American Pop ('AA', selected cinemas) This full length 'animated' film opens with some artistic sketches and what looks like a painting by Edward Hopper; the intention, clearly, is to suggest the 'cultural' inheritance of the cartoon film. Of course there is none: although animation has proved its worth as an instrument of fantasy, from Popeye to The Sleeping Beauty, it bears about as much relationship to art as newspapers do to literature. It is, after all, a highly sentimental form in which human beings are characteristically denatured or sexless, and in which animals are consistently humanised — an adult's nostalgic dream of the infant world.
American Pop shares this sentimentality, although here it is reversed and becomes an infantilist's nightmare. Its creator, Ralph Bakshi, was the man who brought sex into cartooning with Fritz the Cat: now, in American Pop, he draws entirely on images of violence and urban decay, a Fantasia to the sound of gunfire. It purports to be a history of the popular music of the United States and, in a characteristically American way, it does so through four generations of an immigrant family. The victims of a Jewish pogrom in the Russian Ukraine before the Revolution, they sail to the 'land of the free' where nothing goes right for them any more. Mother burns in a factory fire, son is killed in the First World War, grandson joins the Mafia — it is a vision of Hell, as redrawn by a pavement artist. But out of this technicolour inferno each generation makes its own music (the score moves from ragtime to punk in 90 minutes) which expresses the same deracinated, exilic spirit. Since the sons of the family never know their fathers, the music always seems insecure, etiolated, without the benefit of an expressed tradition — as though we were listening to the songs of a vast orphanage without rules.
Mr Bakshi is expert at rather garish caricature — the colours changing as quickly and as fiercely as summer lightning — while deliberately and paradoxically using highly realistic settings and carefully realised dialogue.
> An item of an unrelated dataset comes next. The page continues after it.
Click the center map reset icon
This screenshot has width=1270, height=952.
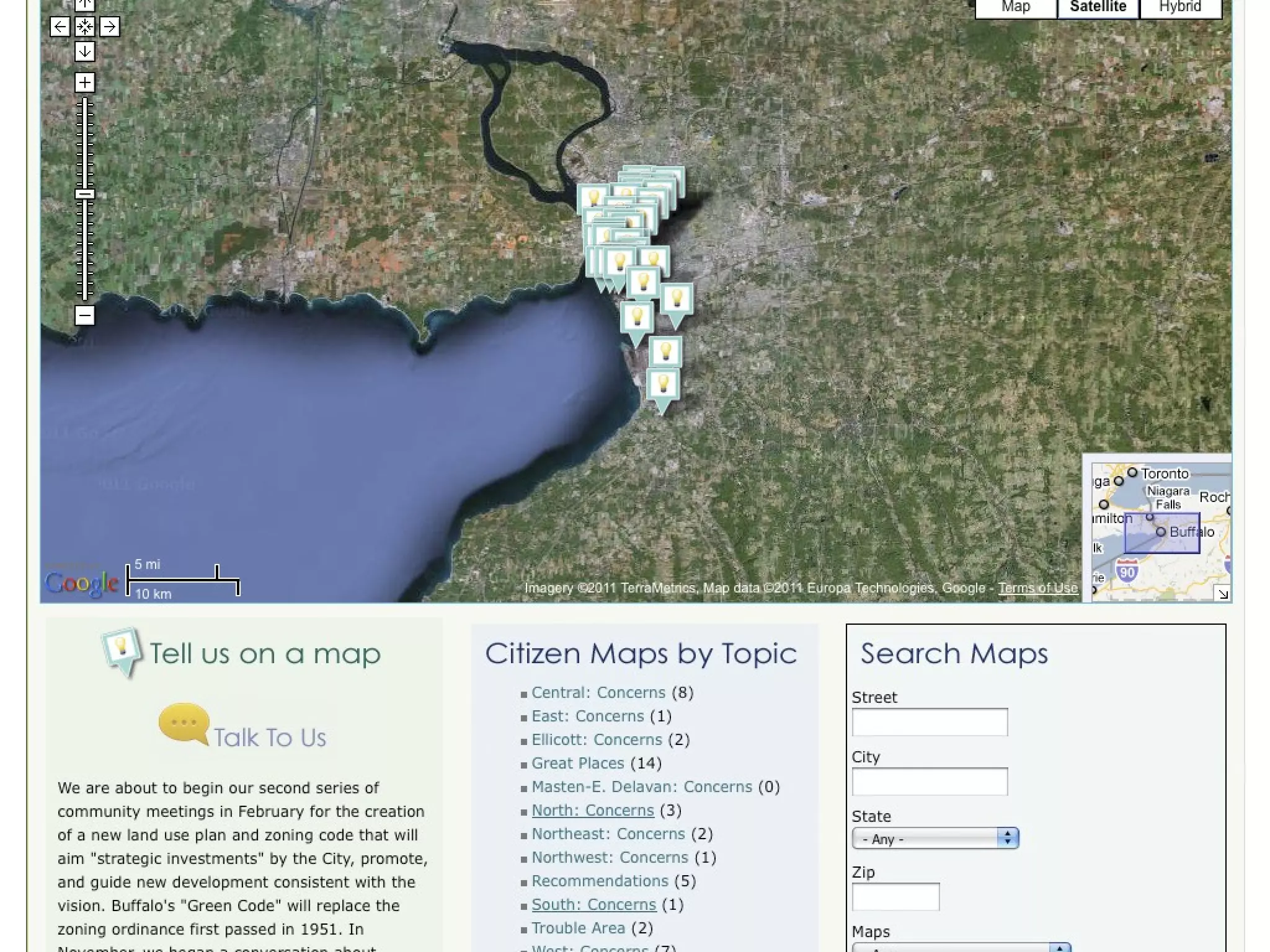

Gangsters, prostitutes and junkies crowd the screen, and the animation makes them seem both more grotesque and more surreal. In that sense nothing is 'real', and anything can be presented without affronting the audience's taste for naturalism. These images are merely that — signs, emblems, comic-book characters we expect to see distorted or destroyed. But the difficulty with cartoon filming of this kind is that there are really no stated conventions of theme or approach, and American Pop veers wildly from pathos to violence to irony. It can evoke moods but it cannot sustain them — like a political cartoon, only the immediate effect is important.
That is why such a film is the best medium for the transcription of populist myths — without the distressing presence of human life, it is possible to delineate the simple image of the age so that it appears like sky-writing which we read once before it disappears. American Pop presents a disordered and violent society in which the songs are songs of battle. But such swift cross-hatching of the major 'current of the age' can only work when events are seen from a distance — when we can flesh out the swift line-drawings with our own dreamimage of the past. As a result the film is less successful when it deals with contemporary society — the disparity between the reality and the drawing becomes too obvious, too much a matter of public experience. And so it is that Ralph Bakshi falters when he ends with a scenario of 'punk' music. Although 'punk' might legitimately be described as an act of defiance against the constraints of urban civilisation, and thus fit neatly into the pattern set by the other music in the film, there is no way in which it can be described as 'American' pop. It is an English creation which seems vague and out of place in this strongly American film.
It is certainly not a good note on which to end what is in many ways an intriguing film. Although the plot, like the music itself, can be somewhat too strident, the animation is remarkably successful in delineating the sad geography of the human body and the massive backgrounds of American cities. The detail is always extremely good — the glow from the back of an old-fashioned television set, the odd shadow which neonlight casts upon a wet pavement. It is images like these which the cartoonist's art can create so subtly; they linger in the mind because they are appropriate to that medium, and to no other. In that sense, because it has all the virtues of its form at a high level of technical expertise, American Pop can be reckoned as a success.